## Working with Dates and Times in Python

Working with date and times is a vital skill, because many data include date/time information, including:

- Weather data with dates and/or times.
- Computer logs with the timestamp for each event.
- Sales data with date/time range included.

Unfortunately, working with date/time data is often a lot more complex:

- Where you have a compound date format, like January 1, 1901, separating each component value and converting it to its numeric form is cumbersome.
- There are many different formats, e.g. 12-hour time versus 24-hour time.
- Adding and subtracting across date/time boundaries isn't easy — for instance, if I wanted to add 1 hour 35 minutes to the time 32 minutes, we need to account for the fact that there are 60 minutes in an hour to be able to come up with the correct answer, 2 hours 7 minutes.

Luckily, Python comes with functionality that makes working with dates and times easier. In this mission, we'll learn this functionality while working with a data set of White House visitors.

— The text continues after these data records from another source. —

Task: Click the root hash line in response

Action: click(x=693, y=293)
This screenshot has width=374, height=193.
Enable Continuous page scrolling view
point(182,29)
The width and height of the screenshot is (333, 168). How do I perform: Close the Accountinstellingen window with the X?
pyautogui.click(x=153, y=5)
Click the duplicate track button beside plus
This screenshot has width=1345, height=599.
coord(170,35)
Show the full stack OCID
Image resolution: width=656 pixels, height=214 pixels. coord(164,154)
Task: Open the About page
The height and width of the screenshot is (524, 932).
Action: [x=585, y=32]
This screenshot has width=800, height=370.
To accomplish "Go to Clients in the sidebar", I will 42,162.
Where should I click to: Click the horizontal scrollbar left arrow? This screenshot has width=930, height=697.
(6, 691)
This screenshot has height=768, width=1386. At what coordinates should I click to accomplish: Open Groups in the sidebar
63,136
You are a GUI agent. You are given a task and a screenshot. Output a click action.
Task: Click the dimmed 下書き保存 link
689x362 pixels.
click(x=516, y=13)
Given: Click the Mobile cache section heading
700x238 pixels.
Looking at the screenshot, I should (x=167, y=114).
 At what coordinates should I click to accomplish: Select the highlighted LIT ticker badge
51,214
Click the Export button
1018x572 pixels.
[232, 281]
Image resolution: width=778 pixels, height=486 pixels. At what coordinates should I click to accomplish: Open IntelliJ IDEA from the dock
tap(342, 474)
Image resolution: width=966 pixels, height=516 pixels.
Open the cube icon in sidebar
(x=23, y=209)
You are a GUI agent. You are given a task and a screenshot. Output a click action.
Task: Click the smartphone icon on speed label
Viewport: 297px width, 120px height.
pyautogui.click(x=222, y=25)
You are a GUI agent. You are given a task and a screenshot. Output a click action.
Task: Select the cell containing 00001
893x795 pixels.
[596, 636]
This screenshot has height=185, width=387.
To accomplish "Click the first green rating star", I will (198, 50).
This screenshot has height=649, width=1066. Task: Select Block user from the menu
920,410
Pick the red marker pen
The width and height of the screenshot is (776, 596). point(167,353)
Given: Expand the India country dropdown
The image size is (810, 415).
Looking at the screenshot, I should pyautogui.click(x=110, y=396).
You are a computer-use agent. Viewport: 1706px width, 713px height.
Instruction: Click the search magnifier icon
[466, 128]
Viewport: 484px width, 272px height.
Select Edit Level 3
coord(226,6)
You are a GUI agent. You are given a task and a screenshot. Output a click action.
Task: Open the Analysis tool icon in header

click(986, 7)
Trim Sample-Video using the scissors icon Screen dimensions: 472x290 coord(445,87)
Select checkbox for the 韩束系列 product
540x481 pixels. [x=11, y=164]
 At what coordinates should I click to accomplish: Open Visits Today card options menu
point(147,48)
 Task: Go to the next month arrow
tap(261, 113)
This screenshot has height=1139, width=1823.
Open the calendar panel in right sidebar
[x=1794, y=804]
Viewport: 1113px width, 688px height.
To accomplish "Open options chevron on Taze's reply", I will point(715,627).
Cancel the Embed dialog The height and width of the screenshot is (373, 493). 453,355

__Data source:__ https://www.kaggle.com/somertonman/dq-lessons-potus-white-house#potus_visitors_2015.csv (which only includes visitors who met with the president in 2015)

In December 2009, the White House started publishing records of visitors to the White House. Over a seven-year span, almost six million visitor records were published. The records contain data from the __WAVES (Workers and Visitors Entry System)__ appointment system that is used to make appointments for all White House visitors, excluding staff members and other people not categorized as visitors.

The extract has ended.